Le caractère fortuit et aléatoire de ces évènements, leur nombre, le réglage « ultra-fin » de l’environnement dans lequel ils sont intervenus, et de son évolution, sont extrêmement impressionnants.

L’improbabilité de la répétition des événements et de leurs conséquences (comme celui de l’apparition de l’homme) est extrêmement élevée, compte tenu en particulier de ce que les modifications induites dans l’environnement sont irréversibles. En effet, l’histoire « ne repasse pas les plats » ; le contexte change, les dates comptent. Les événements eux-mêmes modifient le monde dans lequel ils se produisent et nous allons vers toujours plus d’entropie.

La conséquence de la singularité de toute ligne d’histoire est que nous sommes très probablement seuls dans l’Univers.

Doit-on en déduire que cette suite d’événements conduisant à cet aboutissement a été voulue pour l’obtenir, ou bien que l’on soit arrivé au résultat parce que les conditions initiales étaient simplement telles qu’il ne pouvait pas en être autrement, ou encore que l’on soit parvenu au résultat parce que le pur hasard y a conduit, sur Terre, parmi une infinité de possibilités.
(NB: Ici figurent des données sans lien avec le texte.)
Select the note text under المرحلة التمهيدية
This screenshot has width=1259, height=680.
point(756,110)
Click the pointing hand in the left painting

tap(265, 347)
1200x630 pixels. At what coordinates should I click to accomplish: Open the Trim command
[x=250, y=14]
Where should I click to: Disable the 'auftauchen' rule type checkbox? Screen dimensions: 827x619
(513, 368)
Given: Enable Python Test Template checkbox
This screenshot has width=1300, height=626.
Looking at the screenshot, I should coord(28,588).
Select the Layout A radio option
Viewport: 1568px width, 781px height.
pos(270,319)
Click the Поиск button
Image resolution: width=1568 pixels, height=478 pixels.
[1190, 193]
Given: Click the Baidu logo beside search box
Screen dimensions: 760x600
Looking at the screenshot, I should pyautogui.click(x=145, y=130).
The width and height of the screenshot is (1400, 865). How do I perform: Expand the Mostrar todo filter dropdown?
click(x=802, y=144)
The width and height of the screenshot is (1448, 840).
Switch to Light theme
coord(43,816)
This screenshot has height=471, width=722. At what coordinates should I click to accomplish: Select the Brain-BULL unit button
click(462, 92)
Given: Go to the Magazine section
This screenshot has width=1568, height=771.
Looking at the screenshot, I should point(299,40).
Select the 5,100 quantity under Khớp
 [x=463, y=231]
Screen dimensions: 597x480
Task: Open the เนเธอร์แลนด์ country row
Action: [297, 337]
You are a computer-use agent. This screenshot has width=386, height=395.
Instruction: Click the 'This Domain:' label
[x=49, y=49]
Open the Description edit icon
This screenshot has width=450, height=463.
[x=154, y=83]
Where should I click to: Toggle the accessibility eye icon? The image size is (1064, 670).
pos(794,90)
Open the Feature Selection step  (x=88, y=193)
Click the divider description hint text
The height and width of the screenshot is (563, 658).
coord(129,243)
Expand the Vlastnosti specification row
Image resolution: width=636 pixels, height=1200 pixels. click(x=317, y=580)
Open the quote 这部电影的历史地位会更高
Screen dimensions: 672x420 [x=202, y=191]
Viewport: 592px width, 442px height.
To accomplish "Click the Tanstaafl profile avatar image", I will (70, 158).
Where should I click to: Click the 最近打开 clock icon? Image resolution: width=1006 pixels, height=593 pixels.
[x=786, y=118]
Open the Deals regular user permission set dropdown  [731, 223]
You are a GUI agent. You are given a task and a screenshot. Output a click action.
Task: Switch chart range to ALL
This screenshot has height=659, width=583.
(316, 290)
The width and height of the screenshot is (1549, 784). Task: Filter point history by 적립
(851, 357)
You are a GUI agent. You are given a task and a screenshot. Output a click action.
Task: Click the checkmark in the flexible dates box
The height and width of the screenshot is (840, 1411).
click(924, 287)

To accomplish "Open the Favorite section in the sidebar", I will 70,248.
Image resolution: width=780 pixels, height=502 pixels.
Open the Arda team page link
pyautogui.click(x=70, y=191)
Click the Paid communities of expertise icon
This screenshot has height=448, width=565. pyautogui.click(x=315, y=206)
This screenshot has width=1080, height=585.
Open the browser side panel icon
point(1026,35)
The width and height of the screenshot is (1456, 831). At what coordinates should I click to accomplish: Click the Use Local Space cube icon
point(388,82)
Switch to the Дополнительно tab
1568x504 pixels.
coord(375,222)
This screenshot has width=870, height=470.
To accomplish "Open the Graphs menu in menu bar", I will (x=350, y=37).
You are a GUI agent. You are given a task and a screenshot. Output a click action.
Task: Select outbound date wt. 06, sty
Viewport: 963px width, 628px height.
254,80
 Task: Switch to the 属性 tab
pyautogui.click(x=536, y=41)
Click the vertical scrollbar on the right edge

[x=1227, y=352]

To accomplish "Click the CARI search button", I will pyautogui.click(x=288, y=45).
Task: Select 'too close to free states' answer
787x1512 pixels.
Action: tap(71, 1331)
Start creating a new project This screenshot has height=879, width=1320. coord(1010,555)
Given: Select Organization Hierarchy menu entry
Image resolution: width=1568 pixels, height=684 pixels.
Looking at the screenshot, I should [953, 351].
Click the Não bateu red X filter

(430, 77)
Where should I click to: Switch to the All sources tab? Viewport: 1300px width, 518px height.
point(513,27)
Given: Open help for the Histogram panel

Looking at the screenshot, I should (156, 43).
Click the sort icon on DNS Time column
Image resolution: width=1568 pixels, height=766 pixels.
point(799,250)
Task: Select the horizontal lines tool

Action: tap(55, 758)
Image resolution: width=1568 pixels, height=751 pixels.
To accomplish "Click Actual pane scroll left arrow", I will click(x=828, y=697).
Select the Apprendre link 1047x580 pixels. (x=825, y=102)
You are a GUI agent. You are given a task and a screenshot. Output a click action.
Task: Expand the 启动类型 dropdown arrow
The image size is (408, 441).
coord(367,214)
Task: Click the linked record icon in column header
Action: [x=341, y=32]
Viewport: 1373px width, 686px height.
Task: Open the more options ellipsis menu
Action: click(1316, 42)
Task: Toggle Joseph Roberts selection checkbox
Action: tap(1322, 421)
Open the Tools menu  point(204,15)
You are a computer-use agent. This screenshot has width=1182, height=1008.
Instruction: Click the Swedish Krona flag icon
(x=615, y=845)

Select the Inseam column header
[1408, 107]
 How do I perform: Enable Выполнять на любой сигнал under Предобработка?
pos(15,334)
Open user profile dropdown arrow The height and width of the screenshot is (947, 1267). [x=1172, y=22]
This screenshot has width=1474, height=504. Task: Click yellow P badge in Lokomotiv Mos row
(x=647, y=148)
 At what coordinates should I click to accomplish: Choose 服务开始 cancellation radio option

Les deux premières hypothèses sont ce qu’on appelle le principe anthropique ; la première, « le fort », la seconde, « le faible ». La dernière est le refus d’une prédestination à la création de l’Univers.

Pour être un peu plus précis et nuancé, je reprends la définition du physicien-cosmologue Brandon Carter (citée par Wikipedia), du principe anthropique et de la différence entre ses deux variantes. Selon lui, le principe serait « un ensemble de considérations relatives au fait que l’Univers tel que nous l’observons possède certaines propriétés inéluctables liées au fait que nous y vivons, la présence de structures biologiques évoluées n’étant pas a priori une caractéristique présente dans tous les univers possibles…Le principe anthropique est vu selon le cas comme une simple nécessité factuelle au fait que des individus intelligents y apparaissent, ou comme une sorte de finalité à son existence. »

Nous avons le choix de l’une de ces hypothèses. Ceux qui ont la foi en un Dieu forcément créateur, opteront de fait pour le principe fort, ceux qui croient que le futur est inscrit dans le passé, pour le principe faible. Les autres, qui pensent que, dans un cadre contraint, l’évolution est ouverte sur plusieurs variantes possibles (le « hasard » avec une dose restreinte de « nécessité »), opteront pour la troisième hypothèse.

Comment trancher ?

Examinons le principe fort.

En premier lieu, nous ne pouvons avoir aucune preuve de l’exercice d’une « Volonté » à l’Origine de l’Univers puisque nous ne savons pas ce qui a déclenché le Big-Bang. En second lieu, nous ne pouvons avoir aucune preuve que les évènements spécifiques à notre Terre qui sont intervenus après son accrétion aient été voulus par un Être suprême.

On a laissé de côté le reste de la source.